:: Problem details ::
Start at the first line below and write out everything verbatim except the pictures.

====== Records for the exercise ======

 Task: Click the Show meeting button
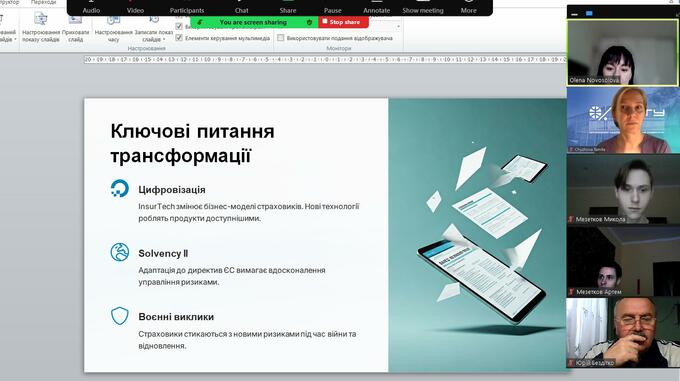[x=423, y=8]
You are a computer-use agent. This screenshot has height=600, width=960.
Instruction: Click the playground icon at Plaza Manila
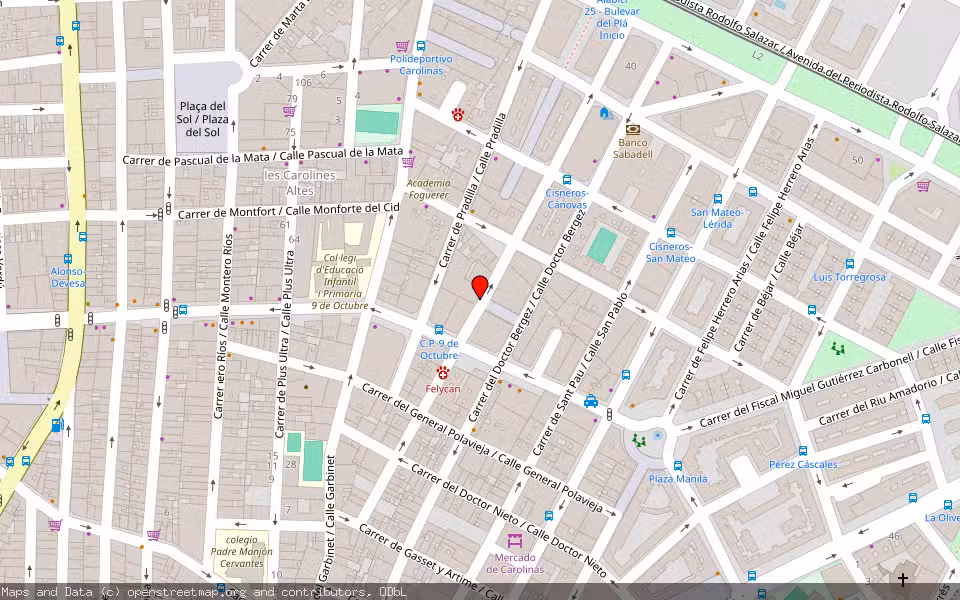640,439
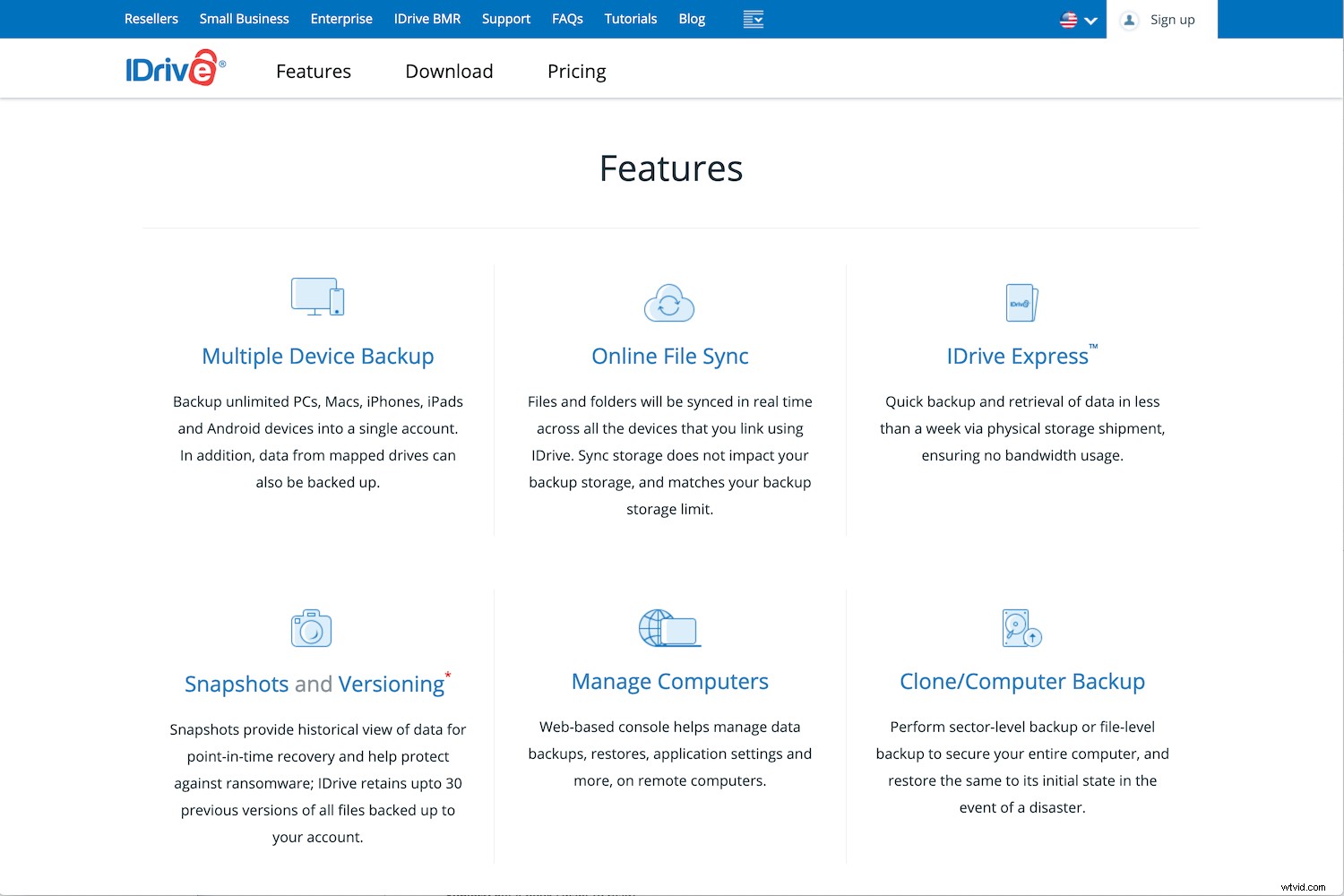Visit the Tutorials page
The image size is (1344, 896).
[x=630, y=18]
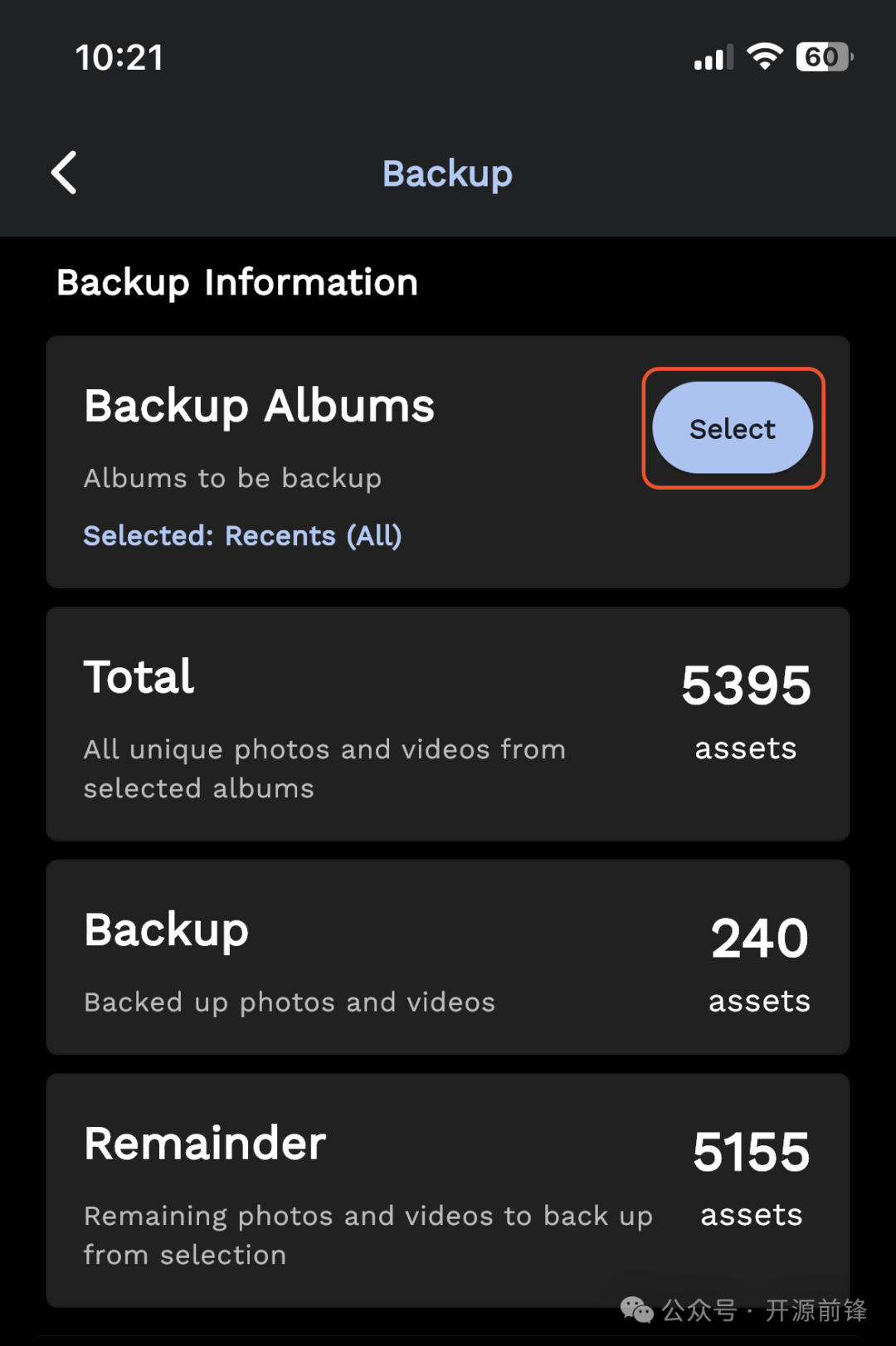
Task: Tap the 240 backed up assets count
Action: (759, 939)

======

:: Task answer ::
 Task: Click the Show meeting button
[x=423, y=8]
You are a computer-use agent. This screenshot has height=600, width=960.
Instruction: Click the playground icon at Plaza Manila
640,439
Visit the Tutorials page
The image size is (1344, 896).
[x=630, y=18]
Task: Tap the 240 backed up assets count
Action: (759, 939)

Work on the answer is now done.